Kian musste lachen. "Ja, die sind immer so und du glaubst es nicht, aber da sind alle Fans gleich, egal wo du dich doch auf dieser Welt befindest." Was blöderes hätte er nicht sagen können.

"Wie hältst du das eigentlich aus, immer unterwegs zu sein? Ich bin ja die erste Zeit in Kanada verrückt geworden, weil ich meine Brüder vermisst haben! Und das soll bei mir was heißen, wenn ich meine Brüder vermisse!"

"Stell es dir einfach so vor" erwiderte Kian "ein Brief, ne Rechnung; schaust nicht genau hin welche, machst sie auf und dir stockt das Blut. An dem Geldbetrag erkennst du, ob es die Telefon- oder Handyrechung ist."

"Ohh! Waren es drei- oder vierstellige Zahlen?" fragte Francise amüsiert.

"Junge, wir unterhalten uns über Telefonrechnungen und über Heimweh! Richtige Nichtigkeiten. ..."

"OK!" unterbrach Francise Kian "wir unterhalten uns jetzt über Wichtigkeiten! Kannst du mir sagen, warum Joyce und ich heute immer von den anderen angegrinst worden sind?"

"Ähh, keine Ahnung. Ist mir gar nicht aufgefallen!" Und ob er eine Ahnung hatte, sogar aufgefallen ist es ihm. Die anderen waren ja nicht dumm!

"Hey, ich hab jetzt Urlaub, die nächsten zwei Monate, willst du mich Mal besuchen?"

fragte er, um vom Thema abzulenken.

"Ich bin jetzt erstmal im Umzugsstress und dann fahr ich in zwei Wochen nach Sligo zu Verwanden von meinem Dad. Da bleibe ich dann eine Wochen danach könnte es gehe. Äh, wo wohnst du denn noch mal?"

"Sie sieht so unschuldig, schön aus." dachte er .

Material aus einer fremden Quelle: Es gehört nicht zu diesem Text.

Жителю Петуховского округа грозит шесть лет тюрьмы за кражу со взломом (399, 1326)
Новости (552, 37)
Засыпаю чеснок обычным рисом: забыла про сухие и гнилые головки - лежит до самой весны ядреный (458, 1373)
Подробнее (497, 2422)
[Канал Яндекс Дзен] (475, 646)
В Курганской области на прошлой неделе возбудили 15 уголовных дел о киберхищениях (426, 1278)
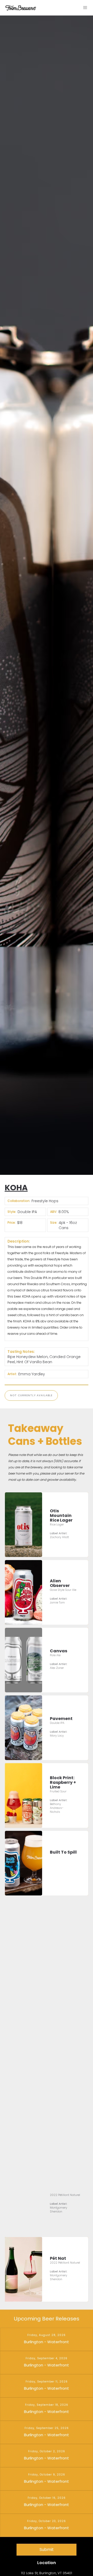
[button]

Sie saßen auf einer Bank im Wintergarten des Hotels, wo Westlife übernachteten und der Mond schien durch die Glasdecke und spiegelte sich in ihren Augen. Eine Haarsträhne fiel ihr immer wieder ins Gesicht zurück, egal wie oft sie, sie noch weg streichen würde.

"Kian, was denkst du hier? Lass es, sie ist viel zu schön, um in dich verliebt zu sein!" und jetzt war es gedacht, er musste der, doch schönen, Wahrheit ins Auge sehen. Er hatte sich Hals über Kopf in Francise verliebt. Bei diesem Gedanken musste er innerlich lachen. Er war entschlossen, er wollte sie, Francise Benson das jüngste Kind von einem Anwalt und einer Ärztin, haben.

"Kian?" Francise schaute Kian verwirrt an. "Ich habe dich was gefragt. Wo wohnst du?"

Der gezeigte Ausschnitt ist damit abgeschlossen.